Издание «Колокола» явилось одним из самых знаменательных этапов второй информационной войны, развернутой Нечаевым из заграницы против самодержавия. Всего при Нечаеве вышло шесть номеров журнала.

Именно в этот период в его жизни появилась Наталья Александровна Герцен.

Историки до сих пор ломают головы над тем, любил ли он ее на самом деле или желал эффективно использовать, как использовал всех остальных; нечего говорить, что Тата, как называли ее близкие, с ее славной фамилией и доступом к бахметьевским деньгам была бы Нечаеву очень полезна. Ну а что если это было и то и другое? Сохранились трогательные письма железного человека к дочери VIP’а революции. «Не много у меня светлых минут в жизни, — писал Нечаев, — прошлое мое бедно радостями. Не отравляйте же и теперь подозрением самое чистое, высокое, человеческое чувство». И все же весь характер его деятельности был таков, что подозрения не могли не возникнуть, и сегодня уже никто не скажет наверняка, что в действительности скрывалось за признаниями в любви — настоящее чувство или холодный расчет?

Подозрения возникали не у одной Таты.
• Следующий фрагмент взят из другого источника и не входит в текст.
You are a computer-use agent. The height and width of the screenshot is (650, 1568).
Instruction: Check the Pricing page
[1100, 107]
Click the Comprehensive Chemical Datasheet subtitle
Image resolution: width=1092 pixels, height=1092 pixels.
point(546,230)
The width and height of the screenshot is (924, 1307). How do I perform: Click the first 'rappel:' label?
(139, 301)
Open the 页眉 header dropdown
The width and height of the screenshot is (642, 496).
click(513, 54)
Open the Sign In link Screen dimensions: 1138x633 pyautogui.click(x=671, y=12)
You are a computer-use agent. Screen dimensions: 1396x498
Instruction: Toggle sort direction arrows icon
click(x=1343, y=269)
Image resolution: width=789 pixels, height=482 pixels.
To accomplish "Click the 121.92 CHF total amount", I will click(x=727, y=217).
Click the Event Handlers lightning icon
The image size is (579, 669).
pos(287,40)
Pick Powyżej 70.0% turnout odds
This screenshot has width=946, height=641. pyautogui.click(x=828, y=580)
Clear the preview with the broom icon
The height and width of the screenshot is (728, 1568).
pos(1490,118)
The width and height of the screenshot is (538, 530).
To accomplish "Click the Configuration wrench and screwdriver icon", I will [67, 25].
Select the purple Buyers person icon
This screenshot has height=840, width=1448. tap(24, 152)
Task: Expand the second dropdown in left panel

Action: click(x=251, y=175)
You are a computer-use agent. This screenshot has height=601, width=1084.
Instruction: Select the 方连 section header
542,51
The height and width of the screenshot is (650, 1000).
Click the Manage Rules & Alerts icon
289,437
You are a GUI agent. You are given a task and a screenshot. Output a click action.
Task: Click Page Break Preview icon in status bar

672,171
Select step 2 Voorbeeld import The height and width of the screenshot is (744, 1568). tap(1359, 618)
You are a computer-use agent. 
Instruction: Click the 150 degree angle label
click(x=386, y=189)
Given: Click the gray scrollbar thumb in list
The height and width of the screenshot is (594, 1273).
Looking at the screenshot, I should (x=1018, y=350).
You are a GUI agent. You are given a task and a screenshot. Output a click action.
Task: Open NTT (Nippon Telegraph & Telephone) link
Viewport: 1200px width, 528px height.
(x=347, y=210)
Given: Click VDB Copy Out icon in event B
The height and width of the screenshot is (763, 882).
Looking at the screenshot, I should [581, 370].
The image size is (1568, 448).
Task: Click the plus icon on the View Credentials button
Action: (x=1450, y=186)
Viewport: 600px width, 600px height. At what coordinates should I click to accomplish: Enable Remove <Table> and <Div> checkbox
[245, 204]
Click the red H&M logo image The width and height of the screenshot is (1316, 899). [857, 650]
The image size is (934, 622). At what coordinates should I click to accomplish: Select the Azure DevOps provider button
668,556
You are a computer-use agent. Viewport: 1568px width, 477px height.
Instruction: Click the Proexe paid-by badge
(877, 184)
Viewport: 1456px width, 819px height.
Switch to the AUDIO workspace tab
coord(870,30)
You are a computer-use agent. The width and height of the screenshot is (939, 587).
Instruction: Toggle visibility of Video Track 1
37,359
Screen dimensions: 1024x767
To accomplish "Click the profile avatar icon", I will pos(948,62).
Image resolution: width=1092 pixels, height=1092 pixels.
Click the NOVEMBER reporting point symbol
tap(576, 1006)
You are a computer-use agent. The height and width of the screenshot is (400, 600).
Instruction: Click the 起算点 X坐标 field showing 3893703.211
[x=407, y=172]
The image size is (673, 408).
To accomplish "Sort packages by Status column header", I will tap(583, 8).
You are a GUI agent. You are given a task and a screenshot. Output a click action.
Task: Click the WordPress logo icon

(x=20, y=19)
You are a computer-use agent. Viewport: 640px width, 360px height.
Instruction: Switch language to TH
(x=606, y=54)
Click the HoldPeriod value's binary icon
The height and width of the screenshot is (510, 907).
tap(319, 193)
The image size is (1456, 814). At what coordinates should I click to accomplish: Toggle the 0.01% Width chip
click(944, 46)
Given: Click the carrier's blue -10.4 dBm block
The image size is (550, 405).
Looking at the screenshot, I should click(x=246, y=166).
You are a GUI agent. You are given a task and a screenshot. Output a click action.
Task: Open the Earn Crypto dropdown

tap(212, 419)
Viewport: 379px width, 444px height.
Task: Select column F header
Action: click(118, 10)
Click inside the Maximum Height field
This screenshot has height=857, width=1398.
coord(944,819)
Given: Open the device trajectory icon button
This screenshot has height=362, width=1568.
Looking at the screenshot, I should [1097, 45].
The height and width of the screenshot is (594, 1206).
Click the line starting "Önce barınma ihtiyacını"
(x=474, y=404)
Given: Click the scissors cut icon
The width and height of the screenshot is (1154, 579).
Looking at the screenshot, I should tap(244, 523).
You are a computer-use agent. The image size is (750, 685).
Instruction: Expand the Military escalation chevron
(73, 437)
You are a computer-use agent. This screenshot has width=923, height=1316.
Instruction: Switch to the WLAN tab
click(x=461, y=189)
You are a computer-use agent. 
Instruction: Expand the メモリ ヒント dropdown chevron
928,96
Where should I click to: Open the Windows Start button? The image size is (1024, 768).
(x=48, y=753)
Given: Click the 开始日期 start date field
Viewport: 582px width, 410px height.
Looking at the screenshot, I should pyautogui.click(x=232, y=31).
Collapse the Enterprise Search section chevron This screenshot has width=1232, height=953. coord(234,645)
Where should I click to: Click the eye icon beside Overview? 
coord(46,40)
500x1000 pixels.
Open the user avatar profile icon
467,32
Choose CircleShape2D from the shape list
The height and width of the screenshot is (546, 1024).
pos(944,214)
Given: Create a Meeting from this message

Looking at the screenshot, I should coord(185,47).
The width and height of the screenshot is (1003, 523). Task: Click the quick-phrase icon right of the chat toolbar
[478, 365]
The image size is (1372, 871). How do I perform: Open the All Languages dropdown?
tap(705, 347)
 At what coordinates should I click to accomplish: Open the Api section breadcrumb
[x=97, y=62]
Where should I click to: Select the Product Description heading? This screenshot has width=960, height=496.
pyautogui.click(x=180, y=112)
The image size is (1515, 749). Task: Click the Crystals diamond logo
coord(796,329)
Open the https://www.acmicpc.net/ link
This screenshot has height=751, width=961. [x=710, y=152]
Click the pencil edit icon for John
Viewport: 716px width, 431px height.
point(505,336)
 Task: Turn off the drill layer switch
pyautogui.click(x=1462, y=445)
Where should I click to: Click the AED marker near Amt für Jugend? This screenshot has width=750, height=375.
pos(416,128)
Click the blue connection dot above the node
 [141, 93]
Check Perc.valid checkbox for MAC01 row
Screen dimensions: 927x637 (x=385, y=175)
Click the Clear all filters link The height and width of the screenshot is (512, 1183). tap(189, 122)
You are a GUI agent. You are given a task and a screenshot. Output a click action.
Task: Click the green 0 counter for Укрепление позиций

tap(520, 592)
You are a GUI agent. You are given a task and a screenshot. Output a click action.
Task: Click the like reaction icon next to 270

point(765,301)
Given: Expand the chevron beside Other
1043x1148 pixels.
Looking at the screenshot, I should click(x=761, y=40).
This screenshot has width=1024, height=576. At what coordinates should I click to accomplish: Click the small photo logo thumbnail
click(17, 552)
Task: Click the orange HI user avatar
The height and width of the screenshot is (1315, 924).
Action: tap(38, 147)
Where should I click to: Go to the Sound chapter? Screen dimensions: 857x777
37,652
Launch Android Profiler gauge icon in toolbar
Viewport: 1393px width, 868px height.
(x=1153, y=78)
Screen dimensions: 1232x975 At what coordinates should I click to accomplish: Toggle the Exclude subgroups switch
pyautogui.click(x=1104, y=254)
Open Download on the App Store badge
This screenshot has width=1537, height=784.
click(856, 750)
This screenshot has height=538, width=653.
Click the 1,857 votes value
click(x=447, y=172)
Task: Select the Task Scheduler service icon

Бакунин и Огарев также чувствовали, что не могут более не только закрывать глаза на проделки «Боя», но и просто смотреть на эти проделки сквозь пальцы. Многие люди в русской эмиграции смотрели на кипучую деятельность, развитую Нечаевым, более чем недружелюбно. В своем революционном строительстве он явно и очевидно перегибал палку — не перегибать палку Сергей Геннадиевич не умел. И когда в Женеву приехал революционер Лопатин, специально с целью развенчания нечаевских мистификаций, «общественное мнение» уже было готово к этому.

Разрыв Нечаева с Бакуниным был неизбежен, и разоблачения Лопатина только ускорили его.

«Последний замысел его, — писал Бакунин в частном письме, — был ни больше, ни меньше, как образовать банду воров и разбойников в Швейцарии, натурально с целью составить революционный капитал. Я его спас, заставивши его покинуть Швейцарию, так как он непременно был бы открыт, он и его банда в продолжение нескольких недель; он бы пропал, — погубил с собою и нас. Его товарищ и сообщник Серебренников открытый мерзавец, лгун с медным лбом, без извинения, без прощения фанатизмом. Передо мною свершились многочисленные покражи бумаг и писем, которые он сделал».

Архив Нечаева, который он захватил с собой, доставил еще немало хлопот Бакунину, Огареву и Тате Герцен. Их личностями архив не ограничивался; судя по описаниям, это было нечто грандиозное, одних только фотографий различных попавших в его поле деятельности революционеров было более двухсот, снабженных характеристиками в духе дурацкого советского телесериала «Семнадцать мгновений весны». Архив был уничтожен по наводке самого Сергея Геннадиевича после его ареста.